**THE TASK:** Copy out the records from the line holding "Image resolution: width=1642" through the line holding "click(x=569, y=927)", both of those lines included. Leave the pictures out.

**DATA FOR THIS TASK:**
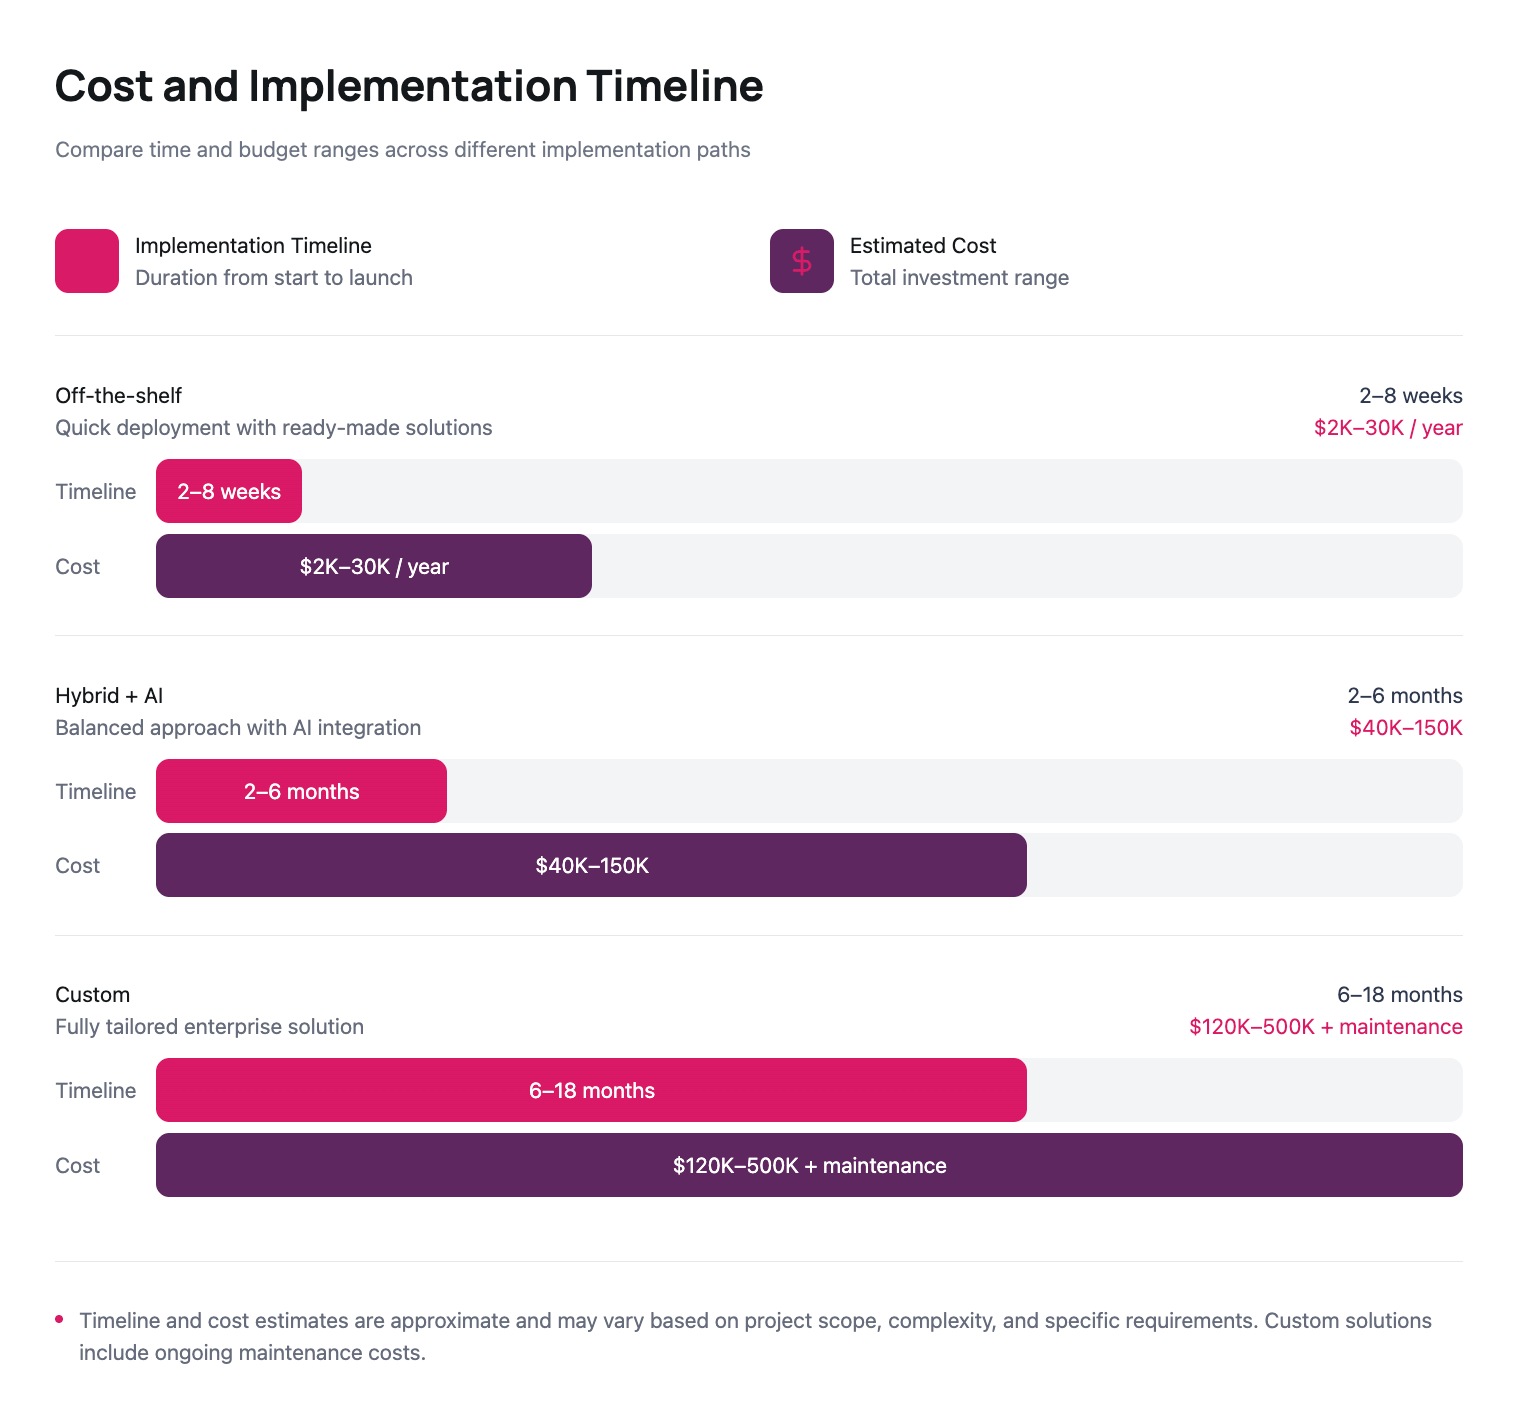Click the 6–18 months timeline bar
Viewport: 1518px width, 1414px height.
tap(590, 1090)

* * *

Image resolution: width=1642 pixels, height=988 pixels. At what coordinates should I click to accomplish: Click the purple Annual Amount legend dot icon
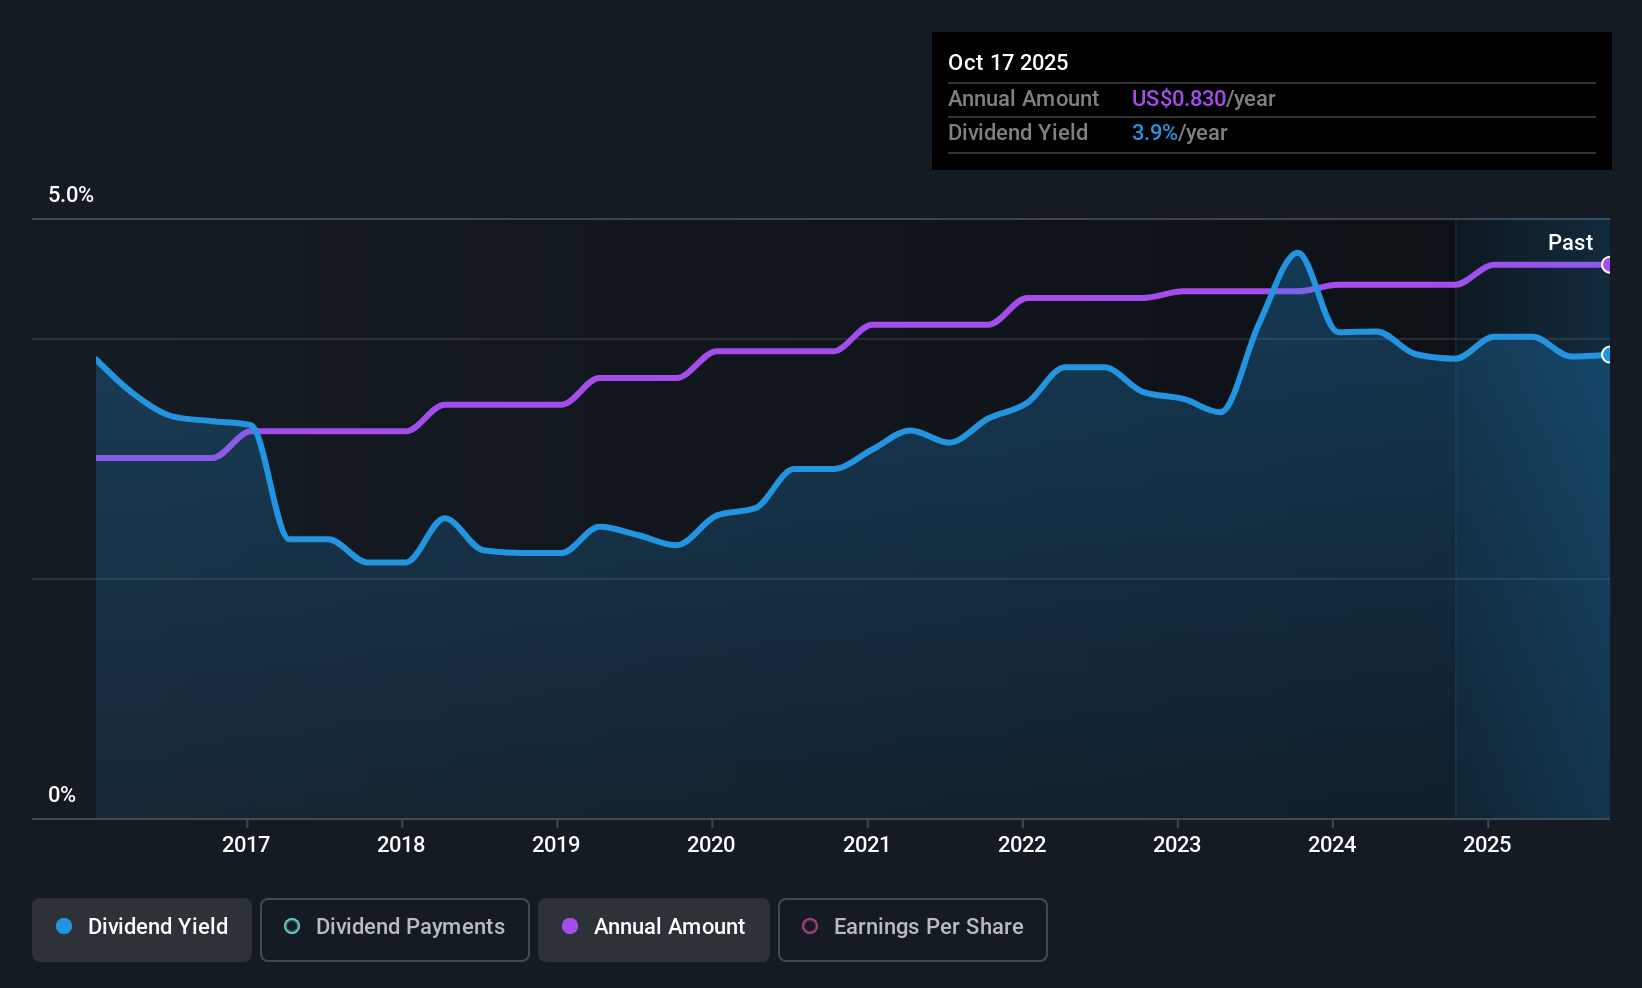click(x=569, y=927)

**TASK SOLUTION:**
Image resolution: width=1642 pixels, height=988 pixels. At what coordinates should I click to accomplish: Click the purple Annual Amount legend dot icon
click(x=569, y=927)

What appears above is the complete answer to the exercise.